Paliperidon is de actieve metaboliet van risperidon, 9-hydroxyrisperidon, en heeft een vergelijkbaar receptorprofiel. Vergeleken met risperidon bindt het echter in mindere mate aan H1-receptoren (Goff, 2009). Het is beschikbaar in een extended-release formulering. De absorptie van deze medicatie wordt door toediening van voedsel met 50% verbeterd. In vergelijking met risperidon is paliperidon voor 74% eiwitgebonden. Daarentegen wordt paliperidon voornamelijk onveranderd uitgescheiden in de urine en kan het veilig worden toegediend aan patiënten met leverdisfunctie (Goff, 2009). De gebruikelijke dagelijkse dosis is 3-12 mg. De FDA heeft onlangs een langwerkende injecteerbare formulering van paliperidon goedgekeurd, bekend als paliperidonpalmitaat (Invega Sustenna), die is goedgekeurd voor eenmaandelijkse toediening.

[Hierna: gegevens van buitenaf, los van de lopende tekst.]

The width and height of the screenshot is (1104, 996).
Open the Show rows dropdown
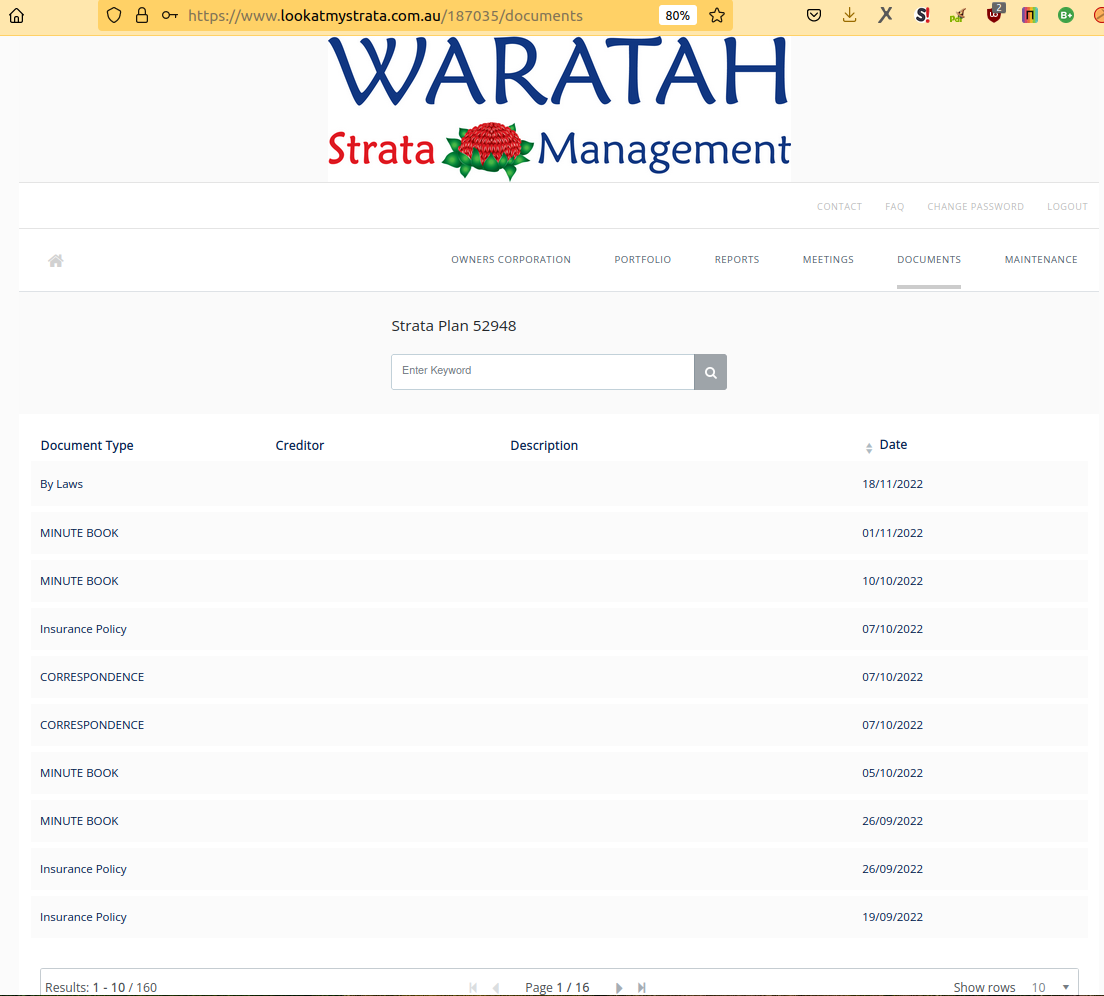point(1050,987)

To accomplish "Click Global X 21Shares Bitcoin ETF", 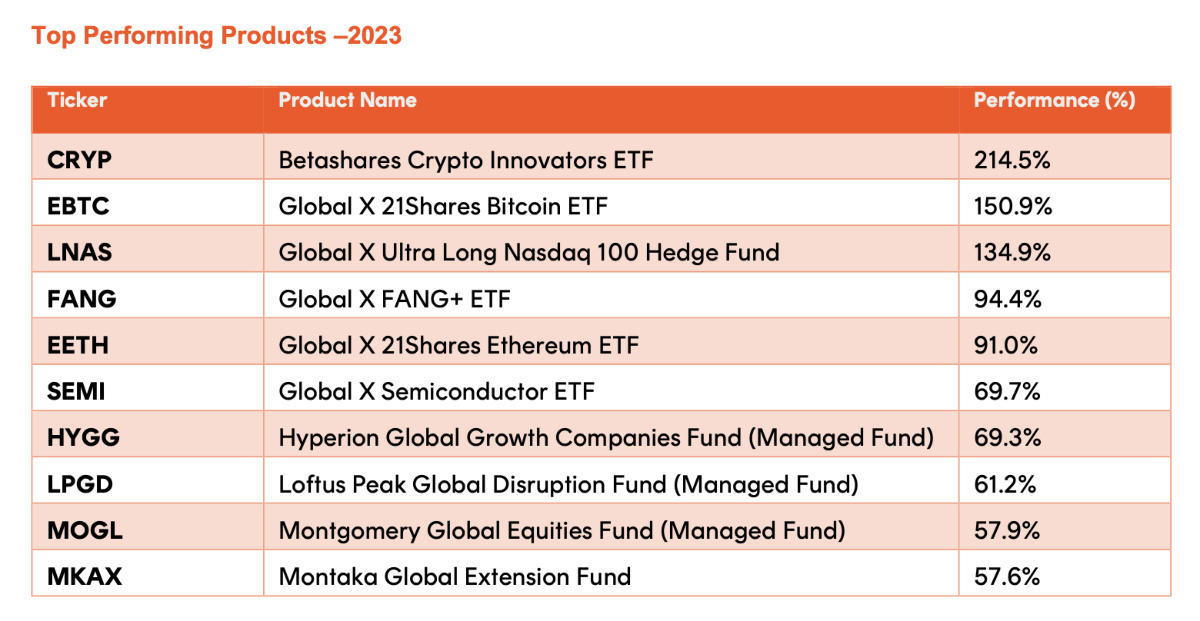I will click(x=443, y=206).

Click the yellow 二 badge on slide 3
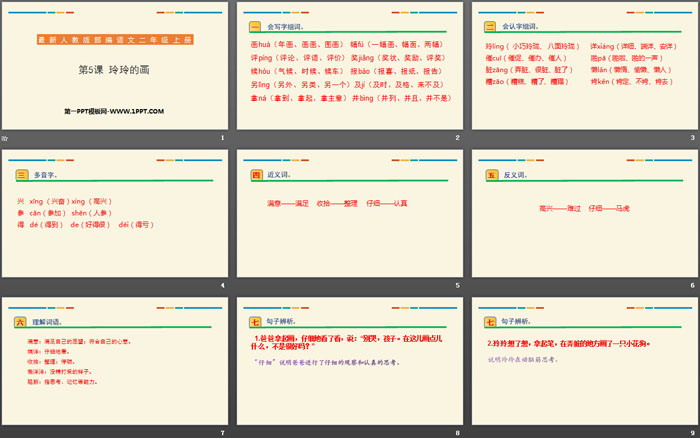[x=490, y=27]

Iloperidon is een recent goedgekeurde orale SGA met een serotonine 5-HT2A- en dopamine D2-antagonistenprofiel. De werkzaamheid is vergelijkbaar met die van andere leden van de atypische klasse. De relatief hogere affiniteit van Iloperidon voor de noradrenaline α1-receptor verklaart de neiging van het middel om orthostatische hypotensie te veroorzaken tijdens de initiële up-titratie. Het heeft een goedaardig EPS-, stofwisselings- en prolactineprofiel. Het wordt gemetaboliseerd door CYP3A4 en CYP206. Farmacogenetisch onderzoek heeft aangetoond dat de respons op en de bijwerkingen van iloperidon kunnen worden voorspeld met behulp van specifieke genetische markers. De gebruikelijke dagelijkse dosis is 12-24 mg.

Asenapine is het enige recent goedgekeurde SGA dat alleen in een sublinguale formulering beschikbaar is. Het is ook een serotonine 5-HT2A- en dopamine D2-antagonist, met een algemene werkzaamheid die vergelijkbaar is met die van andere atypische middelen. Het lijkt een betere werkzaamheid te hebben op negatieve symptomen dan risperidon. Het heeft een goedaardig EPS, metabool en prolactine bijwerkingen profiel. De gebruikelijke dagelijkse dosis is 5 mg per dag bij schizofrenie en 10 mg per dag bij bipolaire manie.